Liver vessels generated from computed tomography are usually pretty small, which poses major challenges for satisfactory vessel segmentation, including 1) the scarcity of high-quality and large-volume vessel masks, 2) the difficulty in capturing vessel-specific features, and 3) the heavily imbalanced distribution of vessels and liver tissues. To advance, a sophisticated model and an elaborated dataset have been built. The model has a newly conceived Laplacian salience filter that highlights vessel-like regions and suppresses other liver regions to shape the vessel-specific feature learning and to balance vessels against others. It is further coupled with a pyramid deep learning architecture to capture different levels of features, thus improving the feature formulation. Experiments show that this model markedly outperforms the state-of-the-art approaches, achieving a relative improvement of Dice score by at least 1.63% compared to the existing best model on available datasets. More promisingly, the averaged Dice score produced by the existing models on the newly constructed dataset is as high as 0.734 ± 0.070, which is at least 18.3% higher than that obtained from the existing best dataset under the same settings. These observations suggest that the proposed Laplacian salience, together with the elaborated dataset, can be helpful for liver vessel segmentation.

Dataset

Here we present LiVS, a fine-grained hepatic vascular dataset constructed by Dr. Zhao’s lab. It has 532 volumes and 15,984 CT slices with vessel masks. The vessels of each slice are delineated by three senior medical imaging experts and the final mask is their majority voting. Due to the pretty small size of vessels, the delineation of each vessel can be oscillating a lot easily. To handle this problem, the coincidence of each vessel among the three masks is calculated. In case the majority voting over any mask is smaller than 0.5, the vessel is highlighted and sent back to the three experts for further refinement. This procedure repeats until no inconsistence exists.

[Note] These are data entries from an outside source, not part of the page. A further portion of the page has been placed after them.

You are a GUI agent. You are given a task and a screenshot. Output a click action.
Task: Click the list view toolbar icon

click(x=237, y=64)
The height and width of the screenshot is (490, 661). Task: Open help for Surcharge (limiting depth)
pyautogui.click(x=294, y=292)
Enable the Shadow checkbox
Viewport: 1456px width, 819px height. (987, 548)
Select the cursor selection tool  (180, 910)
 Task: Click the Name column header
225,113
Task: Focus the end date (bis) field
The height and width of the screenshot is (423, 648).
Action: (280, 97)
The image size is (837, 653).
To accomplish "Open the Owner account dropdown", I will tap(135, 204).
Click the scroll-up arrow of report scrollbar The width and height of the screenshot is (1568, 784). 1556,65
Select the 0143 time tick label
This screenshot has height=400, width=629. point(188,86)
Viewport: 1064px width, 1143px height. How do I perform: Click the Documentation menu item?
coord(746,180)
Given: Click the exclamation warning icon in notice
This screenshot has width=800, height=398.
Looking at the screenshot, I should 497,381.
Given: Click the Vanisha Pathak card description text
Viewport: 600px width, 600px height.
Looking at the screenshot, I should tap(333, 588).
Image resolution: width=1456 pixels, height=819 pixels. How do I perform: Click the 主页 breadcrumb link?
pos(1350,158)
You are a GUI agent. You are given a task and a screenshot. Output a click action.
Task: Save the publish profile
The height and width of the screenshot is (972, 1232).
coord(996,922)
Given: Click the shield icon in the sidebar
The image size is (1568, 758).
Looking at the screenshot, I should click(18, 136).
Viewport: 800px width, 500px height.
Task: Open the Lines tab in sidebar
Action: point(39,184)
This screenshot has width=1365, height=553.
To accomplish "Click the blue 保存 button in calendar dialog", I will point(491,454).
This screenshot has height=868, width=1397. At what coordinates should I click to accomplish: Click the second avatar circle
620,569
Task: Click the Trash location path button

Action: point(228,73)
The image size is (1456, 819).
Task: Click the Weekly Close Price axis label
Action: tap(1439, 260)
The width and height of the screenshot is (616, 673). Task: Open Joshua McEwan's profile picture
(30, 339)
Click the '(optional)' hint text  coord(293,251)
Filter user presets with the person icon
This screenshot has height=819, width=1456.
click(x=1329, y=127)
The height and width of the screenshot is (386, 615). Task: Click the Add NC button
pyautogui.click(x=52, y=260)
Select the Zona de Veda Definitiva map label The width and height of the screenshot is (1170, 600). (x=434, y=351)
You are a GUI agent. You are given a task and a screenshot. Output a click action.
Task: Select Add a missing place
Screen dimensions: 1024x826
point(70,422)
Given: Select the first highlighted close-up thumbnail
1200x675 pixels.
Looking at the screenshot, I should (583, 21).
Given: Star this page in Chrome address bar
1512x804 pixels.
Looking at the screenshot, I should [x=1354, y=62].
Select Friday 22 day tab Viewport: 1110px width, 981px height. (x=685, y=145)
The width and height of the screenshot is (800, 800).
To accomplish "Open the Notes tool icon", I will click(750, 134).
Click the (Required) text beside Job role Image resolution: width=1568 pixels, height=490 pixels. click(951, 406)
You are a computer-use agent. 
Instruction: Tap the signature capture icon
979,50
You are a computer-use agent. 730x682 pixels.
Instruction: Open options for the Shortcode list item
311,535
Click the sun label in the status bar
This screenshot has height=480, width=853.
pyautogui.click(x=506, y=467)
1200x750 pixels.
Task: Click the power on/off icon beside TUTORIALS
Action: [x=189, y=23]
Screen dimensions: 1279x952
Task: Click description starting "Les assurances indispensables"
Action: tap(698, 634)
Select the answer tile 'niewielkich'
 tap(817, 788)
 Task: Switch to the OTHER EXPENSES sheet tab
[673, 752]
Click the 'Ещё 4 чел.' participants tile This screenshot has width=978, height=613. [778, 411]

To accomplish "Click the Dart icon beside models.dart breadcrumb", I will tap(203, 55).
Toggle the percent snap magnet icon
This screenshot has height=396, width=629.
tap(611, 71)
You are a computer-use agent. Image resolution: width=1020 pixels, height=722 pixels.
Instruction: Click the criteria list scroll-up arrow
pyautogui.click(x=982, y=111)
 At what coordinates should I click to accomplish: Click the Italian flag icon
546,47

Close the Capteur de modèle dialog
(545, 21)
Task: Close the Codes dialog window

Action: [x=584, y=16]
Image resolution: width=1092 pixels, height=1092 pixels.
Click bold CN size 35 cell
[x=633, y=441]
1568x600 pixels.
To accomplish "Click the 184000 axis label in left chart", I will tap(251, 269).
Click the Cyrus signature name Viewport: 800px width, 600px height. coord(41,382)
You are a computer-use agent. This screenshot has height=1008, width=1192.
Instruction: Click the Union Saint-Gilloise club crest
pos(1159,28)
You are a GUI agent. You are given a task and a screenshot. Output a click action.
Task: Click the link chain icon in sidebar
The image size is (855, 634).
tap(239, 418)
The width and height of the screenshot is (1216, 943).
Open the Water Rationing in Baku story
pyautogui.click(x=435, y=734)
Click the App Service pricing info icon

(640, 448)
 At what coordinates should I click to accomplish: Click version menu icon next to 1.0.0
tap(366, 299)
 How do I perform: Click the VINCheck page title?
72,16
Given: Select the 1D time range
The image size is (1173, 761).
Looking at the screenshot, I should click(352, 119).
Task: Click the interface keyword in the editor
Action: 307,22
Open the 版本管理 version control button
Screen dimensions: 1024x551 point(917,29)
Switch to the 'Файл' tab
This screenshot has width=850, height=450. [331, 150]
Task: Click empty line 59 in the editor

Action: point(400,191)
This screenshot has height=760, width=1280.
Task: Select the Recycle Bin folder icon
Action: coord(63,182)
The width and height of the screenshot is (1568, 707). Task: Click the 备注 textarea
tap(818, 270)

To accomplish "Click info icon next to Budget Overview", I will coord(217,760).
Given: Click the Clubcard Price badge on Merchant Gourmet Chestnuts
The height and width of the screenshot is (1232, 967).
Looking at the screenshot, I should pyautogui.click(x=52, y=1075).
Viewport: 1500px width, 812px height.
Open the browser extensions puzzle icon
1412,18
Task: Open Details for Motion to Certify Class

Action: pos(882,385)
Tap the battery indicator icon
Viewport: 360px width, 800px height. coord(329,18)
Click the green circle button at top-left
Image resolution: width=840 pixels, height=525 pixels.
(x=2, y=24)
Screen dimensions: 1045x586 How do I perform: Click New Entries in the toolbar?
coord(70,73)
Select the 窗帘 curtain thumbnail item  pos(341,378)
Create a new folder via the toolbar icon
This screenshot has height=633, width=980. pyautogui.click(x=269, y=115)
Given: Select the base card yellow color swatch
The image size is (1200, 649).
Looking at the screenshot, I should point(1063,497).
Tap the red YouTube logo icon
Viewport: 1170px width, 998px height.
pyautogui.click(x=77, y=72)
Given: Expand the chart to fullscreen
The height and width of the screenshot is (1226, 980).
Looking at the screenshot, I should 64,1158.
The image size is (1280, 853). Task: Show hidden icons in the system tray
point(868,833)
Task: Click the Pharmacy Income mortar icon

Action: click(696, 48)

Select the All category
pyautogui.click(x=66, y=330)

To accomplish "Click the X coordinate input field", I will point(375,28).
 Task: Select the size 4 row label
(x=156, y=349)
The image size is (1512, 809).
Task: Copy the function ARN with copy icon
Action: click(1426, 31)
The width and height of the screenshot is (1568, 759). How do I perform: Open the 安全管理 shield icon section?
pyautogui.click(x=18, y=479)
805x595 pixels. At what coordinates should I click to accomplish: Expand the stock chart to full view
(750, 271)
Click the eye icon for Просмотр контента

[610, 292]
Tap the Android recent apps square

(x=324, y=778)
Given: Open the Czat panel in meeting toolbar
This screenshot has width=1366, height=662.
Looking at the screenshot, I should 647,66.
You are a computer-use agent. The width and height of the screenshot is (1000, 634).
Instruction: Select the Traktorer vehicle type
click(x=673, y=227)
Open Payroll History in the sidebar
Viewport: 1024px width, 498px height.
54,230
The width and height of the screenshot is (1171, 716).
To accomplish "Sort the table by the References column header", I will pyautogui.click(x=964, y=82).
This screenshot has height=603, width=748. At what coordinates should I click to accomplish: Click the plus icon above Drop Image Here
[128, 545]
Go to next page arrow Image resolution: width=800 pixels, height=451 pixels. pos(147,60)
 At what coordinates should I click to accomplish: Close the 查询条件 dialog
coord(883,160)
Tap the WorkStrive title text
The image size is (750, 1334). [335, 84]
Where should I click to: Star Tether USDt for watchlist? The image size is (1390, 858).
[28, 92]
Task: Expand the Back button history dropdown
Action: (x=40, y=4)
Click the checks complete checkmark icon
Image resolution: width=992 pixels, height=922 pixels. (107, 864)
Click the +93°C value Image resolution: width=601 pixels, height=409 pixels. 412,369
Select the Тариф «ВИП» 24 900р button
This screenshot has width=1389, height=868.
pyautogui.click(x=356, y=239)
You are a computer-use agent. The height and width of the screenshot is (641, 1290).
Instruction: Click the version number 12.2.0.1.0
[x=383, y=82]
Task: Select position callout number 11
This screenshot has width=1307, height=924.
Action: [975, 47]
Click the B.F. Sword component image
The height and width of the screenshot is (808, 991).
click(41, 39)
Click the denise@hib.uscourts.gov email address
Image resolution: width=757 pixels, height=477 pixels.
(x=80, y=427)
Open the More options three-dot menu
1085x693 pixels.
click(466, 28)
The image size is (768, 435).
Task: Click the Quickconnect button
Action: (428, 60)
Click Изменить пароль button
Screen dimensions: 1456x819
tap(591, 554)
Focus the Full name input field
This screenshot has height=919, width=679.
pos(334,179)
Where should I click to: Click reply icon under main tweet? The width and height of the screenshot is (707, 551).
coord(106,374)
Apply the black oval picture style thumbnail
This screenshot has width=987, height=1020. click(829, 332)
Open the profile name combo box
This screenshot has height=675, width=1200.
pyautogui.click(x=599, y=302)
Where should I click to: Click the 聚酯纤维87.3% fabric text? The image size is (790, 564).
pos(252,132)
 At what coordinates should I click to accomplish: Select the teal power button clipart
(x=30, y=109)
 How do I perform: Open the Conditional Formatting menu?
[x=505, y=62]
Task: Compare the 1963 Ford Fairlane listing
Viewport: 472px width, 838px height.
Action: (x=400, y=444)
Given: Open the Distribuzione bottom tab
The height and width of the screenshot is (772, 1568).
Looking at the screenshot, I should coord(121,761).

The description of each volume is available here, and the whole data has been uploaded to IEEE DataPort with DOI: 10.21227/rwys-mk84.

Usage

how to start it?

1. Clone the repository:
     $git clone https://github.com/lzhLab/LiVS.git
     
2. Run the main program:     
     $python train_j2_fpn.py <--parameters>

Parameters

  • num_workers: int
    Number of workers, used to set the number of threads to load data.
  • ckpt: str
    Weight path, used to set the path to save the model.
  • w: str
    The path of model to be tested or reloaded.
  • name: int
    Weights file name .
  • input_size: int.
    The size of input images.
  • channels: int, default 3.
    Number of image's channels.
  • dropout: float between [0, 1], default 0.
    Dropout rate.
  • suf: choices=['.dcm', '.JL', '.png'].
    Image types.
  • eval:action
    Evaluation.
  • dataset_path: str
    The relative path of training and validation data.
  • batch_size: int
    Batch size.
  • max_epoch: int
    The maximum number of epoch.
  • lr: float
    learning rate.
3. Example:  
	$python train_j2_fpn.py --dataset_path='dataset' batch_size='10' --max_epoch=100 --lr=1e-3

Citation

If the model or LiVS is useful for your research, please cite:

Gao Z., Zong Q., Wang Y., Yan Y., Wang Y., Zhu N., Zhang J., Wang Y., and Zhao L. Laplacian salience-gated feature pyramid network for accurate liver vessel segmentation, IEEE Transactions on Medical Imaging, 2023, DOI:10.1109/TMI.2023.3273528.